== Segment start ==

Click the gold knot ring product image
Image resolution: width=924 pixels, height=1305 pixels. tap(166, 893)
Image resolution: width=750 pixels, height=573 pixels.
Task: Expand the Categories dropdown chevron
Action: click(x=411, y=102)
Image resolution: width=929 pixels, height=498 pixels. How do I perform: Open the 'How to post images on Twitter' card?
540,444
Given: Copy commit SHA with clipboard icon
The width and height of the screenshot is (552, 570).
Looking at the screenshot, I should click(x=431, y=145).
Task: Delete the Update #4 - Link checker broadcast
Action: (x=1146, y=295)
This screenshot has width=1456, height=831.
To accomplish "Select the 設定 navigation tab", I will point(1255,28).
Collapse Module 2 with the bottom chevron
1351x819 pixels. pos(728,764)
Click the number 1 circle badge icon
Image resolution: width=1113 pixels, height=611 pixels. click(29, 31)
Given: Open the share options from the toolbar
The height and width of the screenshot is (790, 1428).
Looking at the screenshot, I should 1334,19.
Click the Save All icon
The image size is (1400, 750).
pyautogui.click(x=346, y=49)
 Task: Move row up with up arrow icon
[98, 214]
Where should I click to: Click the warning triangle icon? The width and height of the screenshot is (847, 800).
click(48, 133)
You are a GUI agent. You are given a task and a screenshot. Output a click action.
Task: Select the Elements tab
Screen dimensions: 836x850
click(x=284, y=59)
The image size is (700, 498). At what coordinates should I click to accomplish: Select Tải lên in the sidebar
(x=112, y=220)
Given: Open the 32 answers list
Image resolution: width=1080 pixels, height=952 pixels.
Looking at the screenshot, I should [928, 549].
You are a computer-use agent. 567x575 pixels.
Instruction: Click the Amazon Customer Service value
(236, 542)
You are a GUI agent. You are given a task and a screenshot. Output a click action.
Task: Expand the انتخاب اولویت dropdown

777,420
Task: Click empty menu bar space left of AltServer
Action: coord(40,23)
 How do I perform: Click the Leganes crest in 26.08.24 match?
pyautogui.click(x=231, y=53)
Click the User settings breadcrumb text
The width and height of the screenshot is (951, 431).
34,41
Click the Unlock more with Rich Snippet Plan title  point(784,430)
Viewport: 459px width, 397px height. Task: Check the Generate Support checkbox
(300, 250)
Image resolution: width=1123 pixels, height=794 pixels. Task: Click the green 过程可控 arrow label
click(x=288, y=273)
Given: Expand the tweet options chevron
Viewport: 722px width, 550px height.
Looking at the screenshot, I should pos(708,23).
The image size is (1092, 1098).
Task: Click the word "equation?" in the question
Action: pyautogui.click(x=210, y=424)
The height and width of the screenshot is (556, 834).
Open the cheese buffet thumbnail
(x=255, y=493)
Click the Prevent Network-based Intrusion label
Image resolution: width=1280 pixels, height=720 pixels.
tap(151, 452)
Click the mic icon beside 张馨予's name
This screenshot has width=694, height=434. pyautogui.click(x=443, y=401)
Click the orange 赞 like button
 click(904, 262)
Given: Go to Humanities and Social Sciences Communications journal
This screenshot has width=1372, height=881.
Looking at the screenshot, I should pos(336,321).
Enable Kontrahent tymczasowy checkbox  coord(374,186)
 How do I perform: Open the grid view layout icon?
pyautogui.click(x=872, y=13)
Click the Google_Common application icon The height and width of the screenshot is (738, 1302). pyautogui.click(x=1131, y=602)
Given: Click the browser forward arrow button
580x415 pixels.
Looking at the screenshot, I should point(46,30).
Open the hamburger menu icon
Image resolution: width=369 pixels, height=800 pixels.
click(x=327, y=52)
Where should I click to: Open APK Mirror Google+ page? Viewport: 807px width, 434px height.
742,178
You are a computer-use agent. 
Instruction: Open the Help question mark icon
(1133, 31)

== Segment end ==

**WHAT TO WORK ON:**
Copy each line from the entries above that has the word "computer" in it.

**ANSWER SECTION:**
You are a computer-use agent. 567x575 pixels.
You are a computer-use agent. 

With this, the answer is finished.